Re-stack the deck in your favor.

Tuesday, August 28th, 2007

Do it every ten minutes, if necessary.  So often we act as though we must-must-must abide by the arbitrary rules, the accidentally-adopted “shoulds”, of those around us.  We must do X to build a successful career . . . we must own X to be happy . . . we should be like X if we want to be fulfilled.  All of this without regard to the actual effects of this in our lives and on our selves.

Sure, if you find a good model, copy it.  If you find a pearl of great price, do what you need to so that you can own it.  But don’t play the mug’s game of doing everything the way you’re told to do it.  Often, the folks who tell us how to do it are well-meaning but misguided, or they simply can’t see the world from our own perspectives.  They’re giving you the best advice they can — it just isn’t very good.  In other cases, they’re not particularly well-meaning, and they don’t care about the real quality of the advice, because they’re trying to sell you something.  If you want to buy it, if upon reflection you agree that it’s worthwhile, then sure, go ahead.  But not just because “they” told you to.

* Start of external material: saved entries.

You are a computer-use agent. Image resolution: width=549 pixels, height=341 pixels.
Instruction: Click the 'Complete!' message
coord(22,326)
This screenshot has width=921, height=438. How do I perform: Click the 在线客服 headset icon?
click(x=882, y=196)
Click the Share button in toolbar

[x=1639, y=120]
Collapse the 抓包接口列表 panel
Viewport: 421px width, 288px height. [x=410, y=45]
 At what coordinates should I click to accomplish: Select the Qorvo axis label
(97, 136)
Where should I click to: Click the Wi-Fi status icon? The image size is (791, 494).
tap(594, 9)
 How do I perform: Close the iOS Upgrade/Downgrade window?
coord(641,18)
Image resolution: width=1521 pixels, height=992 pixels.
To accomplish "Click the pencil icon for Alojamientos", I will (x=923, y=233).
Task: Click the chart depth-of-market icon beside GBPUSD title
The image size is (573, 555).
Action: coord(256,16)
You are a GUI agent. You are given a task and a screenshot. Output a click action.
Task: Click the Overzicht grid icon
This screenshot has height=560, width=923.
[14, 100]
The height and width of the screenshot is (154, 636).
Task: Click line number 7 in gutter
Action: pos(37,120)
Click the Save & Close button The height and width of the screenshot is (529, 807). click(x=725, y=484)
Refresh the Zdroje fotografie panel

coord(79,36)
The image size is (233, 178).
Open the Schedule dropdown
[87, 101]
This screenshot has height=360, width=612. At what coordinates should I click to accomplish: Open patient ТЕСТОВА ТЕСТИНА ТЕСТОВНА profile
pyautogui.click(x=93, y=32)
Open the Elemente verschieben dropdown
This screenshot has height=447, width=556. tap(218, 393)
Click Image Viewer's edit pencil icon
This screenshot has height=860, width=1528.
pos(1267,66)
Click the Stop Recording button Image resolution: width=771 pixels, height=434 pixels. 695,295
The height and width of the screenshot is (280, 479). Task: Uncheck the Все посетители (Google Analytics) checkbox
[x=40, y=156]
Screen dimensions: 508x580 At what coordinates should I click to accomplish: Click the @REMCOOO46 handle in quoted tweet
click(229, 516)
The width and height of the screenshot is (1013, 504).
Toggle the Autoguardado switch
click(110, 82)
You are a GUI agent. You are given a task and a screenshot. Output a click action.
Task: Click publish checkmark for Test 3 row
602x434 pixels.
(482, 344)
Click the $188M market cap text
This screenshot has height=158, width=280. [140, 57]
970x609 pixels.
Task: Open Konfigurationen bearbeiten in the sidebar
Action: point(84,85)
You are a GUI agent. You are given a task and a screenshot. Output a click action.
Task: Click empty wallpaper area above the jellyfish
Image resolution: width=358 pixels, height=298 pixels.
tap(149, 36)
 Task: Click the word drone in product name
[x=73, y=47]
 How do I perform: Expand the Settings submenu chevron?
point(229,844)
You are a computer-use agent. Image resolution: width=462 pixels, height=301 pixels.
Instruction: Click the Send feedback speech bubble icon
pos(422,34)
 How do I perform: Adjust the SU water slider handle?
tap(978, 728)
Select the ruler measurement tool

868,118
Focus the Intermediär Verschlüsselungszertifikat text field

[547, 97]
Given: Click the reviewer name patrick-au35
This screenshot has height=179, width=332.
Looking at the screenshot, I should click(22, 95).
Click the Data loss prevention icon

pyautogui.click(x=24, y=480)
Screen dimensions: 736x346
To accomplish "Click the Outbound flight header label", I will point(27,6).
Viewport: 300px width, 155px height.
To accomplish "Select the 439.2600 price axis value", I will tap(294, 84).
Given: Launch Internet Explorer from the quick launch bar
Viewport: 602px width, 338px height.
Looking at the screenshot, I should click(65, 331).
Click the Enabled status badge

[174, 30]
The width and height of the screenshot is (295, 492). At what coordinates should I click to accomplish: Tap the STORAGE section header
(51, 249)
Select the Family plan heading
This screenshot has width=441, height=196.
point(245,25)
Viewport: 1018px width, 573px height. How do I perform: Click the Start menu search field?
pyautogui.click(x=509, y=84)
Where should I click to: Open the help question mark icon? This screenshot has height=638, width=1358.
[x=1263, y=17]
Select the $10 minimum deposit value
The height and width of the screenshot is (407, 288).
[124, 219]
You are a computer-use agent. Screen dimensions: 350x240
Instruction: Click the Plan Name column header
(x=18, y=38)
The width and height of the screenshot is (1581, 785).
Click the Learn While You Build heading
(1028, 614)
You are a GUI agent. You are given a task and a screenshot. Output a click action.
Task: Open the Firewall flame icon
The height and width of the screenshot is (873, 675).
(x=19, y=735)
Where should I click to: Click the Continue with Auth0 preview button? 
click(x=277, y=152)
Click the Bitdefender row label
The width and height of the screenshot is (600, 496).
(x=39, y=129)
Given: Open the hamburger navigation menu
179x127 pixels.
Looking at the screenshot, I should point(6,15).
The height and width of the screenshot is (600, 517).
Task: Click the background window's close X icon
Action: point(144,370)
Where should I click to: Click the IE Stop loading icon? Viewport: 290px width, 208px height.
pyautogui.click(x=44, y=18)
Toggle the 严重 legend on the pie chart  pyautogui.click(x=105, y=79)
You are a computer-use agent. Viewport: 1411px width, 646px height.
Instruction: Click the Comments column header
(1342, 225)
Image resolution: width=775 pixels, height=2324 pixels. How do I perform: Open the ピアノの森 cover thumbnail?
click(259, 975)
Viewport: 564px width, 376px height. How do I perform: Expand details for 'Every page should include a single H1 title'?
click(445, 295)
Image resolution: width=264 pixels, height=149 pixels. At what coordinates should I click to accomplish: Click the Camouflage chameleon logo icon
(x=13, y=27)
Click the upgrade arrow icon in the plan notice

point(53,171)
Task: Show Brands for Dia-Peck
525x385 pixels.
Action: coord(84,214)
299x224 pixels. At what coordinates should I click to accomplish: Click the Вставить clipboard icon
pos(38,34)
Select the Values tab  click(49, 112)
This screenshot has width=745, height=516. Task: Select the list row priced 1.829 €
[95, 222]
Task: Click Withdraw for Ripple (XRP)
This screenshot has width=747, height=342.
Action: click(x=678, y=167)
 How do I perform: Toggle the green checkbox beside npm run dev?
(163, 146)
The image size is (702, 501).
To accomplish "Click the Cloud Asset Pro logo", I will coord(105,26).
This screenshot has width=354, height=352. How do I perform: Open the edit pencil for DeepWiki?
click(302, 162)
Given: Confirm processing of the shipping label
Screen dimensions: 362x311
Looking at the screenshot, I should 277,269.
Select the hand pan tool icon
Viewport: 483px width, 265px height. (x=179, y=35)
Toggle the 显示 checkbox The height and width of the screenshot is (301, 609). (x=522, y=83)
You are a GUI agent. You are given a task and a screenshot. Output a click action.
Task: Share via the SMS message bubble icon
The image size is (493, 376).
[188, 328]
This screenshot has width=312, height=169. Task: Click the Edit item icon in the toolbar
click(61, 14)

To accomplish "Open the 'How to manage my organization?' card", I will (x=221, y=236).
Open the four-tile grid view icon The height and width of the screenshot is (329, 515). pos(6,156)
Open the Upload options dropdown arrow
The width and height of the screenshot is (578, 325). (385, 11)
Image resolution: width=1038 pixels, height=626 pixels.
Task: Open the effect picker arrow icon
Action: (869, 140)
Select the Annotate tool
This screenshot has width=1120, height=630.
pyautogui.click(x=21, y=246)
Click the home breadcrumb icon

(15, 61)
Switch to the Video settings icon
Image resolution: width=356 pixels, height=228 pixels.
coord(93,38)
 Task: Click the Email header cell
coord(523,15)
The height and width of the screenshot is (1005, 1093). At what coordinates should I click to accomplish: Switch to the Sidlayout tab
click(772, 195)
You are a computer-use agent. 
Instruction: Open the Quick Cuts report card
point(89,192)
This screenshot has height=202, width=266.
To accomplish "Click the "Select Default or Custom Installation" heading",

Someone (I forget who) said that life leaves us so many clues for success that you can’t stand in one place, turn around slowly with your eyes and mind wide open, and fail to pick up some of these clues.  But it requires that you’re willing to see the world through your own eyes, not someone else’s.  And then you have to be willing to live your life in a way that fulfills your dreams, not a marketer’s or your parents’ or the Joneses’.

Being purely selfish is a recipe for loneliness and frustration.  But too many of us, while still indulgent in the little things (the hors d’oeuvres of life), aren’t nearly selfish enough in the way we pursue our big dreams.  We think it has to be hard.  We think we have to do it according to rules laid down by people whose gifts and aspirations and outlooks are very different from our own.  It’s hogwash.  Move in the direction of your dreams according to your gifts and aspirations and outlook.  Be willing to stack the deck in your own favor, from the time you rise in the morning until your head hits the pillow at night.  Keep re-stacking the deck until you find that magically easy road, the one where you’re the Michelangelo, working hard but not noticing because you’re doing what you’re so obviously cut out to do.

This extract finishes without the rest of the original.